PAN motor technology adds power to the bag!

Dec. 26, 2005
New line of luggage uses the latest developments in power assisted motors, electronics and software built into the wheels to ease the burden of weary travelers.
HOW MANY TIMES have you dragged your luggage through an airport and found yourself carrying it because it was easier than fighting with the bag? At the end of this year, that battle with the bag will be gone. Live Luggage is introducing a PA (Power Assisted) Series using PAN motor technology. All the electronics, software and motors are built into the wheels using rechargeable lithium-ion power cells, adding approximately the weight of two cell phones to the total luggage weight.

One charge should take the traveler at least 2.5 miles through an airport. Just plug it in with a conventional charger to be ready for the trip back. The suitcases also have a patented anti-gravity pullout handle which assists in shifting more weight to the wheels. In addition, the handle activates the motor when pulled out, and the suitcase stops immediately when you take your hand off the handle.

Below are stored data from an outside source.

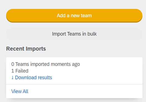Click the word 'All' in the View All link
Image resolution: width=146 pixels, height=102 pixels.
pyautogui.click(x=26, y=91)
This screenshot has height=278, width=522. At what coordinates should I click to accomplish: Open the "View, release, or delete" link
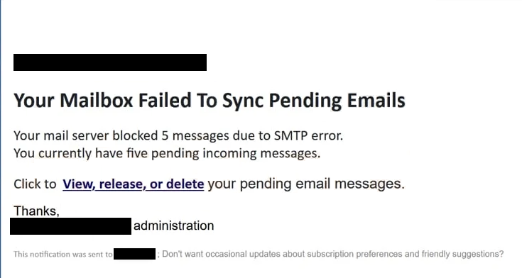point(134,184)
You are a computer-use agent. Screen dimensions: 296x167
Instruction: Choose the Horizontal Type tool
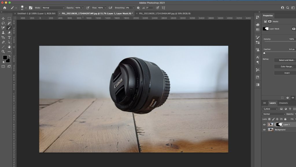pos(9,37)
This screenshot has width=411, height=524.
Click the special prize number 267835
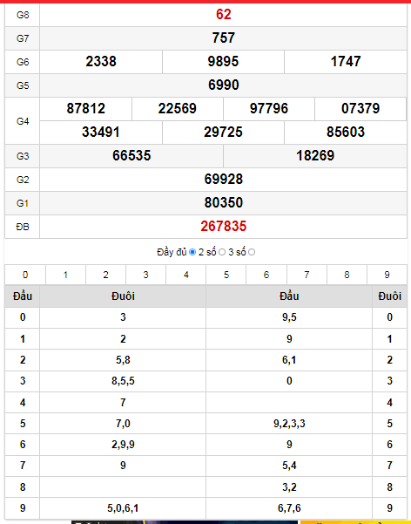tap(224, 226)
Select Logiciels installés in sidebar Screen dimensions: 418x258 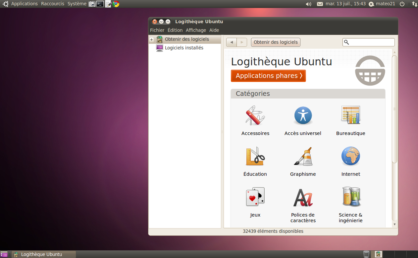coord(184,48)
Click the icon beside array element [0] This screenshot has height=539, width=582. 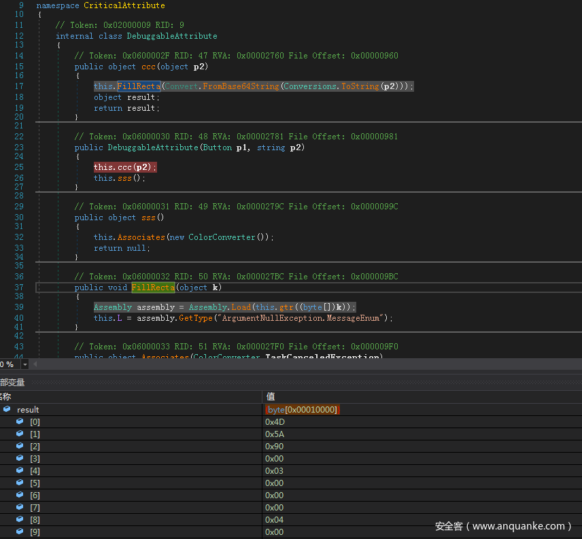[x=20, y=421]
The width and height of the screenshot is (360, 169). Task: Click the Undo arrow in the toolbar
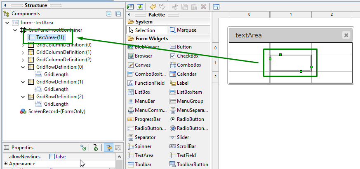coord(153,7)
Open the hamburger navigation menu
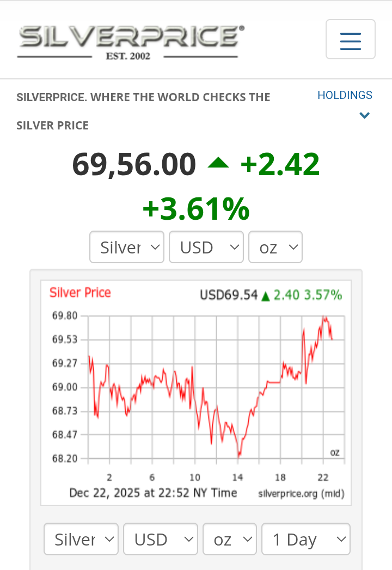The width and height of the screenshot is (392, 570). point(350,40)
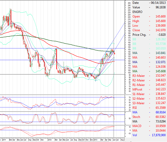Select the High price label
This screenshot has width=167, height=142.
pyautogui.click(x=136, y=21)
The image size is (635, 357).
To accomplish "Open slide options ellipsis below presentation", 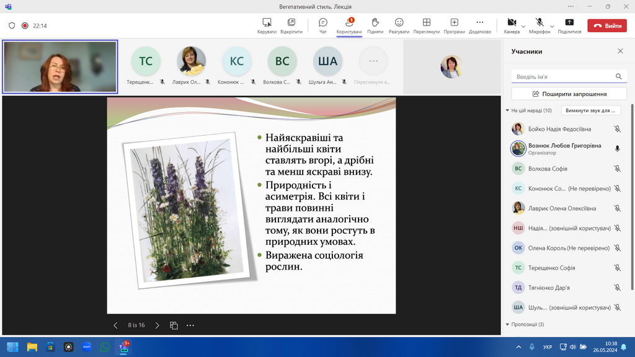I will pos(190,325).
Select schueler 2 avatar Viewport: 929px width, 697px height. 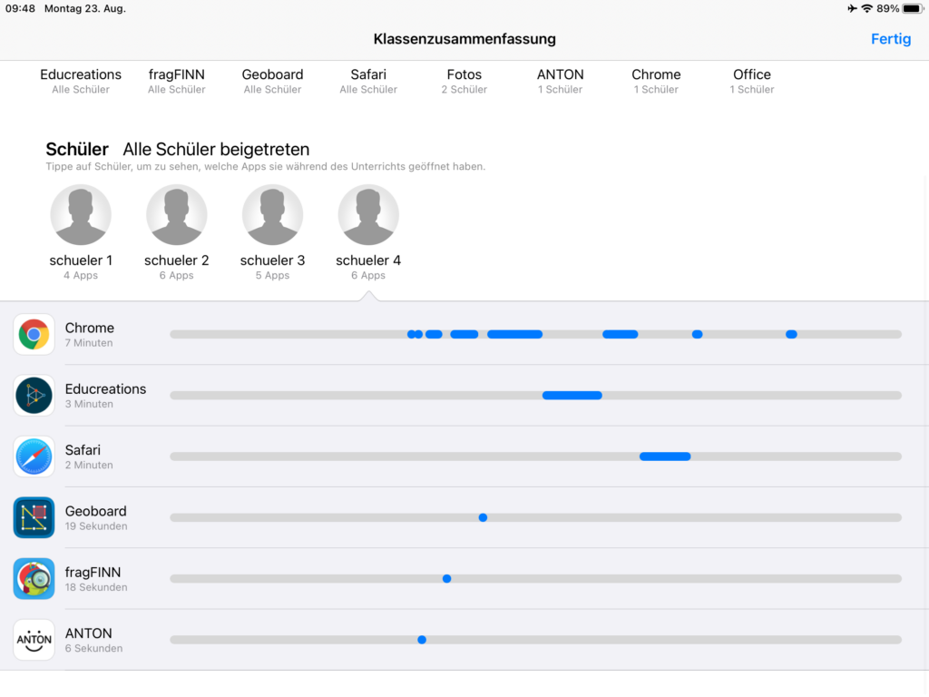[177, 215]
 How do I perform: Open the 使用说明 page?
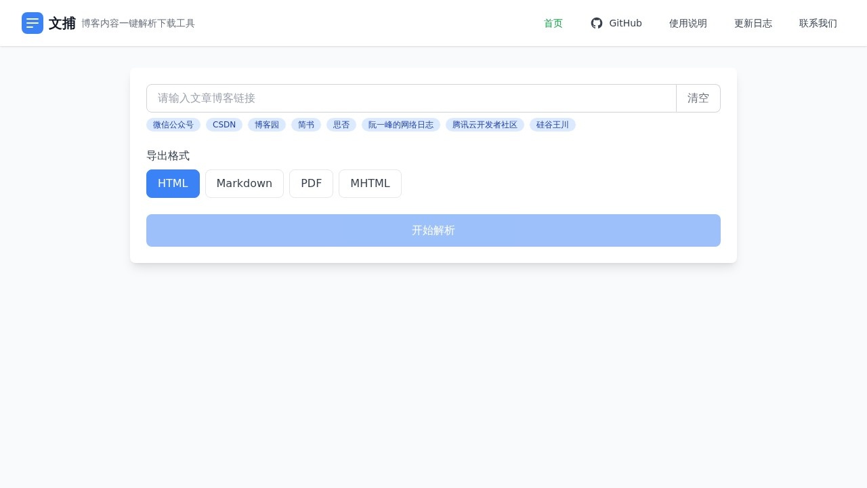click(688, 23)
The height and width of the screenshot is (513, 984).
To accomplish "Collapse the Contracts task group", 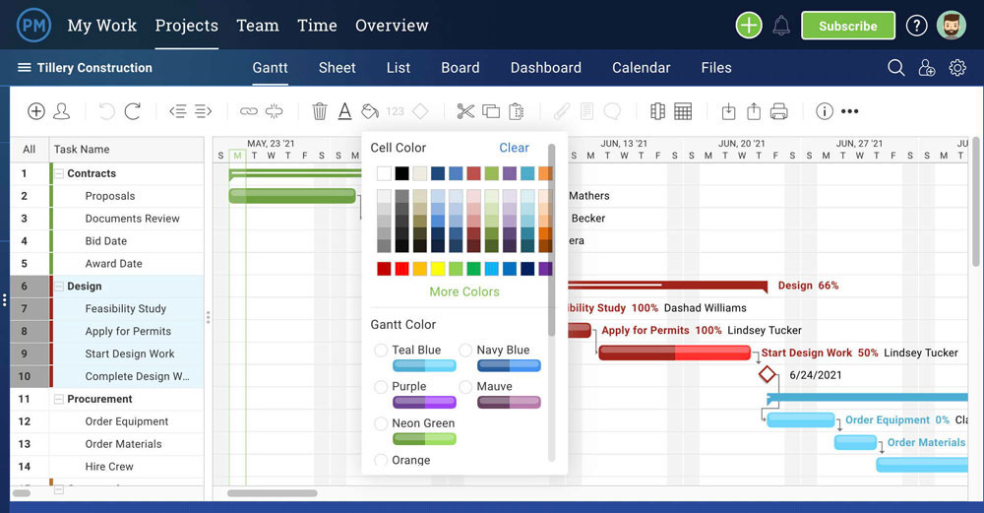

The luggage has inline skids to help travelers take the bag up and down stairs, and LEDs as a safety feature, making it visible crossing roadways at night. The cases use the latest developments in PAN wheel motor technology, lithium, and ion power cell technology. All the electronics, software and motors are built into the wheels.

Wheel motor specification:  The cases have been designed to handle a 15% incline and can handle walking speeds of up to 5km/hour, driving a 160mm rolling diameter. Torque requirements of 1.85Nm per wheel allow the cases to overcome a hill climb at full speed. Using internal tooth technology, the case can produce a direct drive wheel motor with the following approximate dimensions: 190mm diameter x 25mm axial length. The motor will be wound for 12vdc and will give 5km/hour at this voltage. Current draw at full torque will be approximately 3A.

The motor is fitted with hall effects from commutation and speed control. The feedback from the hall effects can be used as movement sense for the motor drive. The motor design is incorporated into the wheel design to optimize weight.
The wheel motor's housing is constructed from engineering plastics. The structural elements are modified nylon or acetyl and the motor elements from polymers with specific thermal characteristics for heat dissipation. The rotating surfaces are plain bearings constructed from suitable compatible plastic materials.